Section 5: Performance Benchmarking 20 points

→ See Implementation Pipeline: Section 4 for planning, Section 0 for data generation

100MB Benchmark (4 points):
- Generate 100MB total compressed Parquet files
- Run the query with both algorithms
- Report execution times
1GB Benchmark (8 points):
- Scale to 1GB total compressed Parquet files
- Compare algorithm performance
- Analyze memory usage
Performance Analysis (8 points):
- Detailed breakdown of where time is spent
- I/O vs CPU analysis
- Bottleneck identification and optimization suggestions

Base Grading Model

Quality work gets 95/100: Complete all sections with working code and clear comments. This is a high A and what most students should target.

Higher credit requires exceptional work: Only pursue if you're genuinely excited about data systems. The extra 10s of hours won't significantly impact your grade but will deepen your data systems skills and the quality of your artifact for technical interviews.

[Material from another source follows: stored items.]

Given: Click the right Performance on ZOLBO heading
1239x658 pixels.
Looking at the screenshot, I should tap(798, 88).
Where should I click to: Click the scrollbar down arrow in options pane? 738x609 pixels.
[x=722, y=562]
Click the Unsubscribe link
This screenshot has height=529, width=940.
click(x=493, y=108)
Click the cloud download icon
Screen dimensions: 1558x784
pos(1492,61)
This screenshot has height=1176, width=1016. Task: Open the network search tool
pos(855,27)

Readability & Organization Up to -15 points

Have clearly marked sections in your Colab notebook
Use these exact section headers:
# Section 0: Data Generation
# Section 1: Parquet Storage Analysis
# Section 2: SQL Parsing
# Section 3: Join Algorithms Implementation & Aggregation
# Section 4: Query Planning & Optimization
# Section 5: Performance Benchmarking
Specific deductions:
- -5 points: Missing one or more required sections
- -5 points: Poor code quality (no comments, unclear variable names, messy structure)
- -5 points: Missing or unclear output (benchmark results not visible, no performance tables)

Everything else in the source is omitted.